- Given data

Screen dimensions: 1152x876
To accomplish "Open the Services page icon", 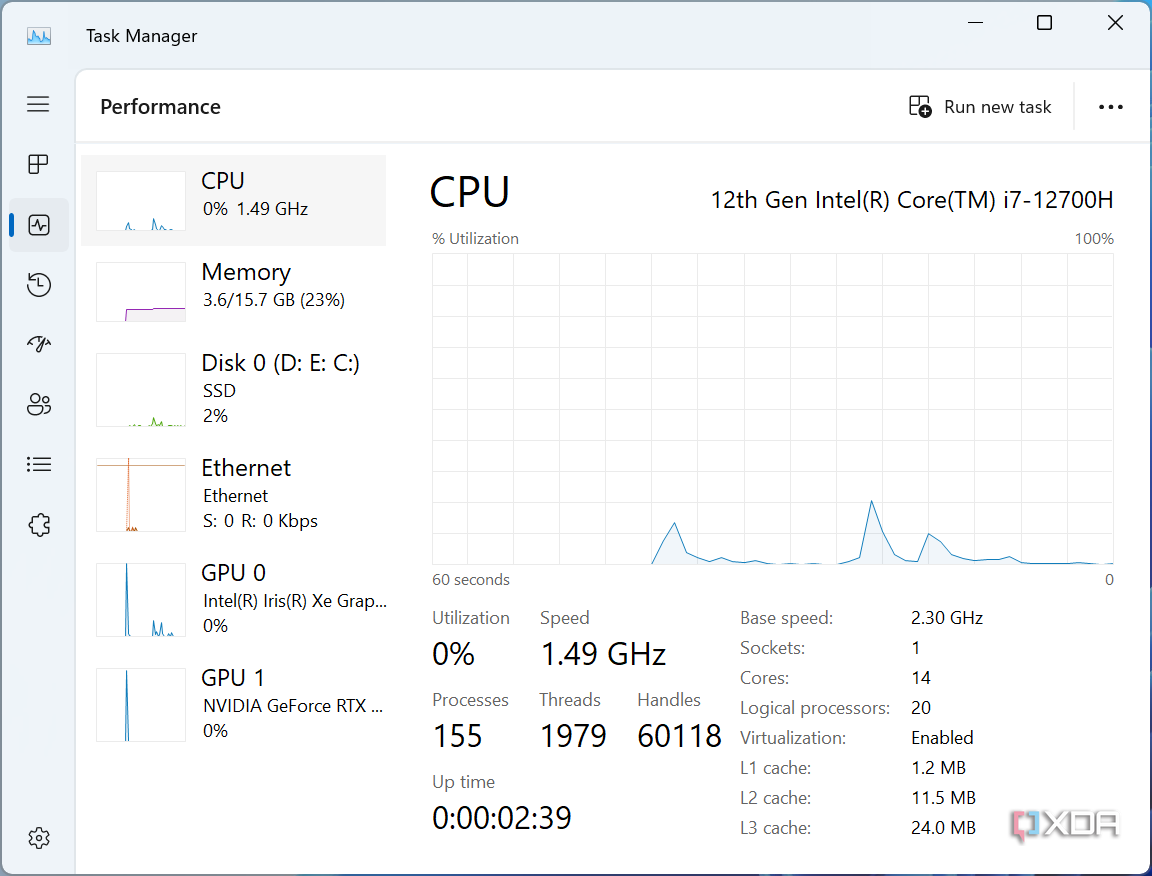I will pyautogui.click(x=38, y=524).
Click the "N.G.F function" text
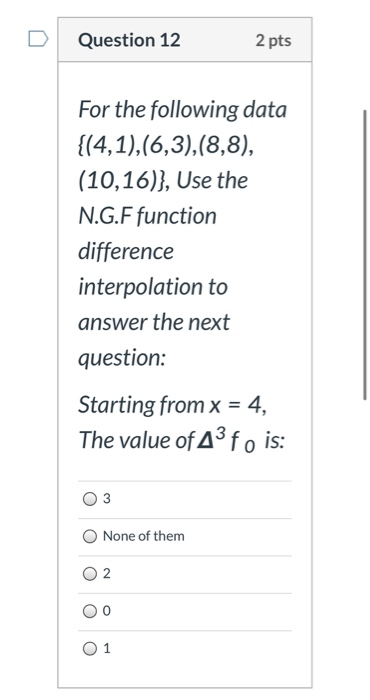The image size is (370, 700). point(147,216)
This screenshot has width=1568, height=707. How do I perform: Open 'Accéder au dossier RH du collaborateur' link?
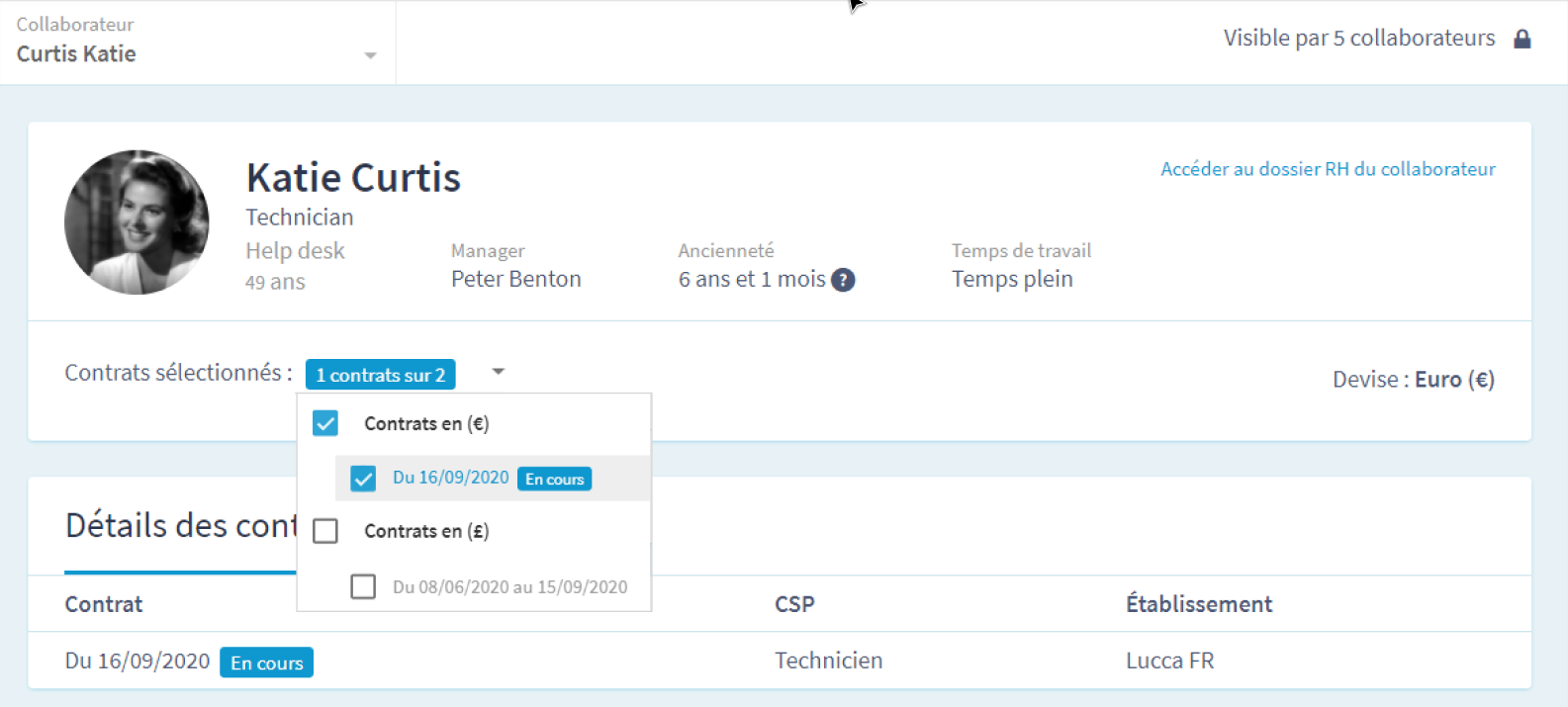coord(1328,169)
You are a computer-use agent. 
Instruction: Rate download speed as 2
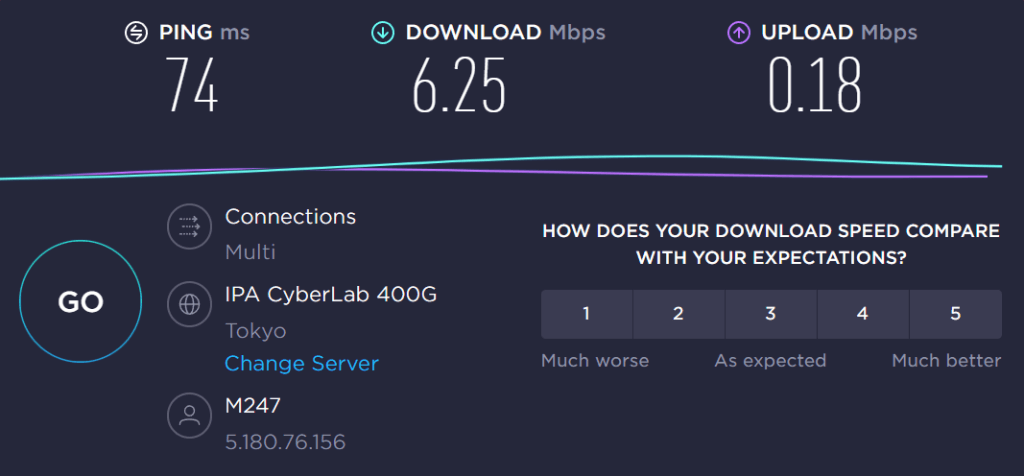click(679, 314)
* * *
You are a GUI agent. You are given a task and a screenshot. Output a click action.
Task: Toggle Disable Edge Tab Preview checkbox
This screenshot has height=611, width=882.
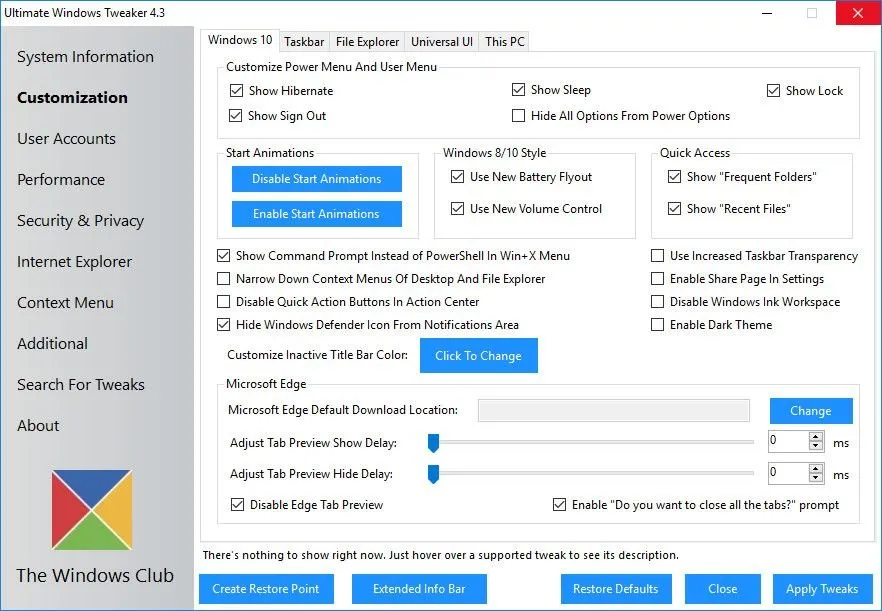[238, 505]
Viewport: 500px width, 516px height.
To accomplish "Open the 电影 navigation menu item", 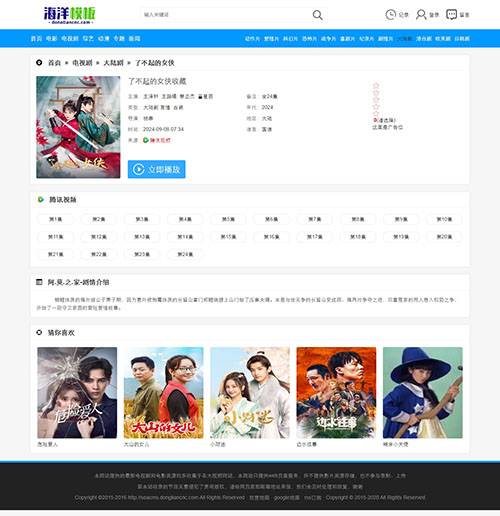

- Your task
From the records above, copy only the lines running from the line holding "Task: Toggle Disable" through the line holding "the 电影 navigation", with no pictures.

- Solution below
Task: Toggle Disable Edge Tab Preview checkbox
This screenshot has height=611, width=882.
[238, 505]
Viewport: 500px width, 516px height.
To accomplish "Open the 电影 navigation menu item", 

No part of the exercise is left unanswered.